In Kelseyville, another Lake County town, Clay Godbout went through what he said was his sixth fire-prompted evacuation in the last three years. When the evacuation order became mandatory, the owner of apparel decorating business KonocTees and his team flew into action, quickly packing up enough equipment to set up a satellite shop at a safe location. Fortunately, the evacuation order didn’t last as long as feared, meaning KonocTees didn’t have to establish the secondary shop. Godbout and co. were back in their digs on Main Street in Kelseyville and ready for business in about 2 ½ days.
Nonetheless, KonocTees’ sales are down because of the fires.
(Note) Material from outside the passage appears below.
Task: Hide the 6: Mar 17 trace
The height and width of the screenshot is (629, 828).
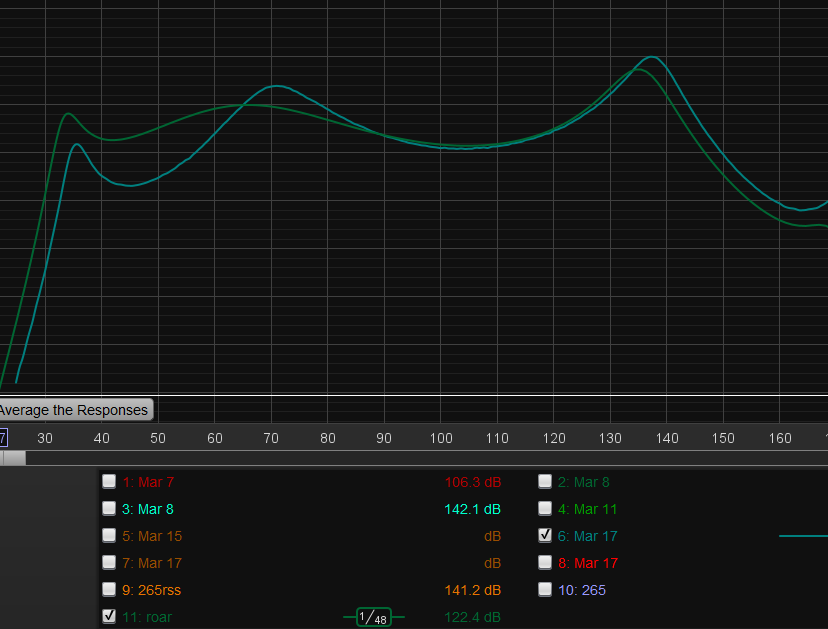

Events for which KonocTees provides imprinted merchandise have been cancelled. Clients contending with fire issues may also be putting orders on hold. “We’ve probably taken a good 10% to 12% drop,” Godbout said.
To help rally and support the community, the team at KonocTees has created “Lake County Strong” T-shirts. Godbout said a portion of the proceeds from sales will be donated to North Coast Opportunities, a Ukiah, CA-based community action agency spearheading a wildfire relief fund.
Looking ahead, Godbout is optimistic. “I believe business will start coming back,” he told Counselor. “School is starting. There will be fall festivals. Events can be rescheduled. I think we’ll be fine.”
Not everyone feels the same. Back in Redding, Peterson is anxious about what lies ahead for his business and his community. “After 15 days of the fire, business is slowly returning,” he said late Tuesday. “But the fire is only 50% contained. It may be 30 to 60 days before it’s out. We aren’t sure what the future holds for us.”